Dataset —
==================================================
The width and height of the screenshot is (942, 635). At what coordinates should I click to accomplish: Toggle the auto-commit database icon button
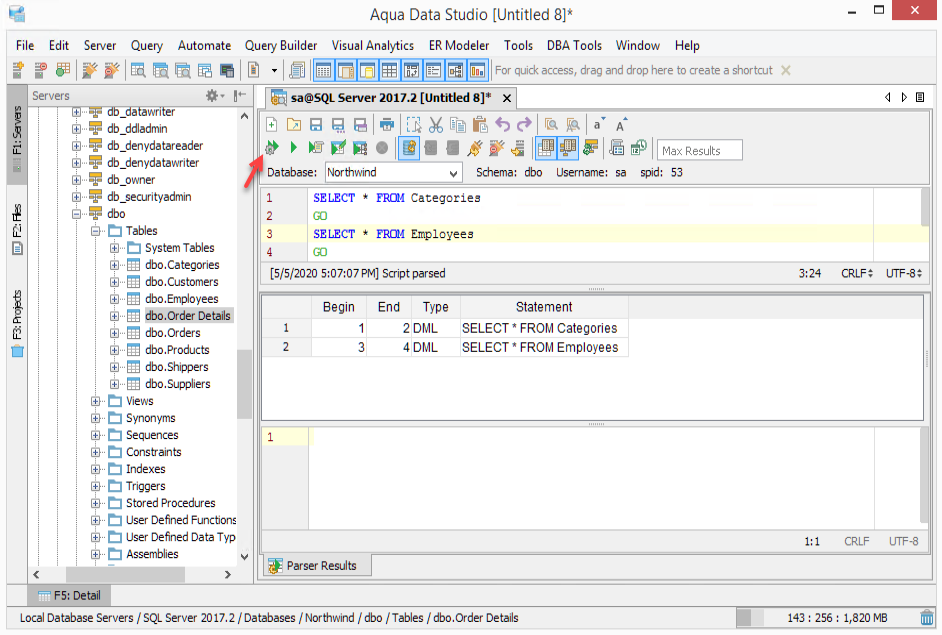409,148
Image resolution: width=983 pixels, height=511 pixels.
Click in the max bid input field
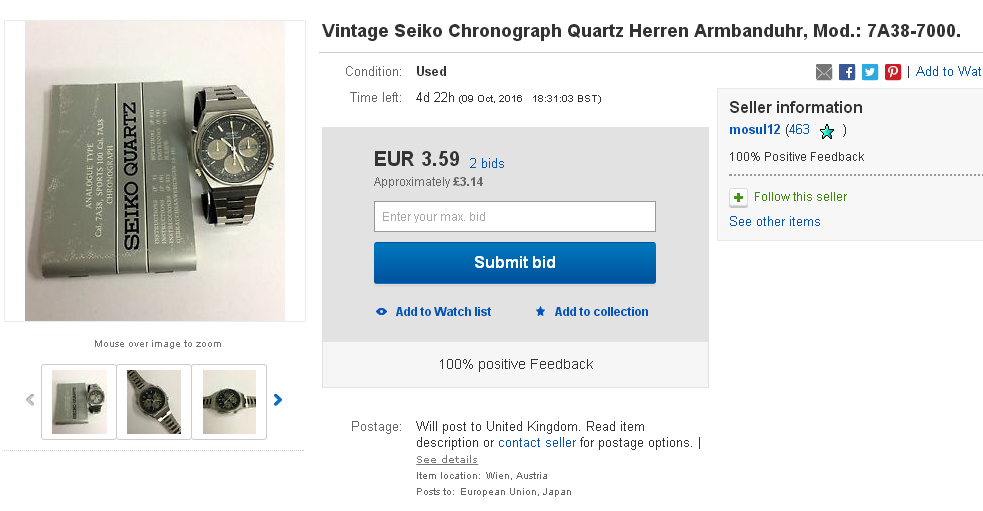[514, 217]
==================================================
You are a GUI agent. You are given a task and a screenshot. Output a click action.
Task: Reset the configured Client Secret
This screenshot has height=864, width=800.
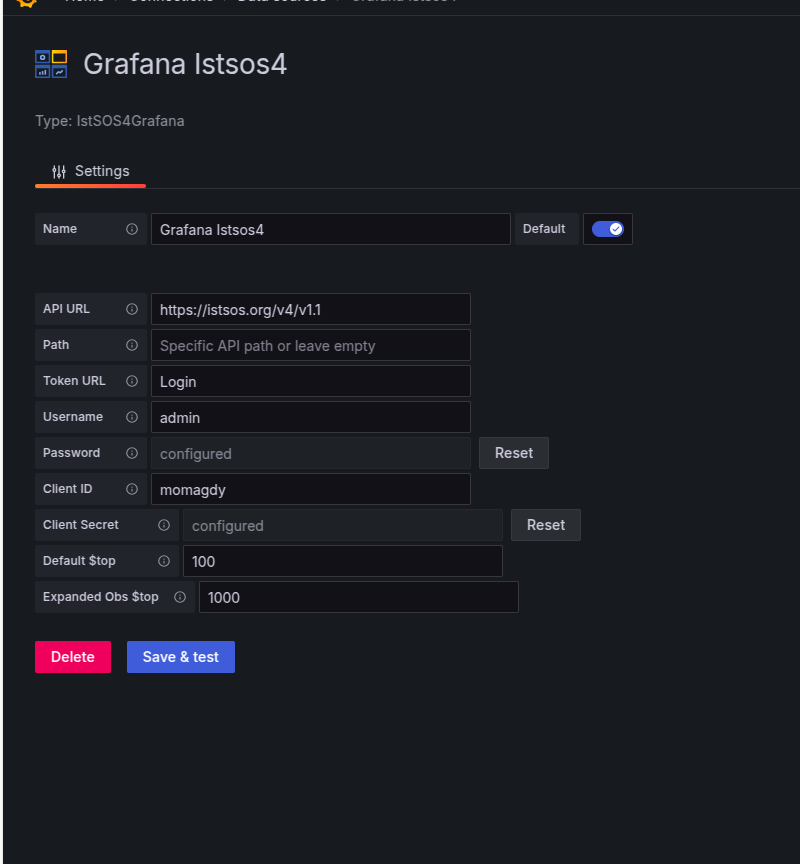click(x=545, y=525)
==================================================
Task to carry out — Reproduce the rows verbatim, from the line containing "You are a GUI" up to and including the line containing "click(x=545, y=525)", omitting the pictures from your answer.

Response to this exercise —
You are a GUI agent. You are given a task and a screenshot. Output a click action.
Task: Reset the configured Client Secret
This screenshot has height=864, width=800.
click(x=545, y=525)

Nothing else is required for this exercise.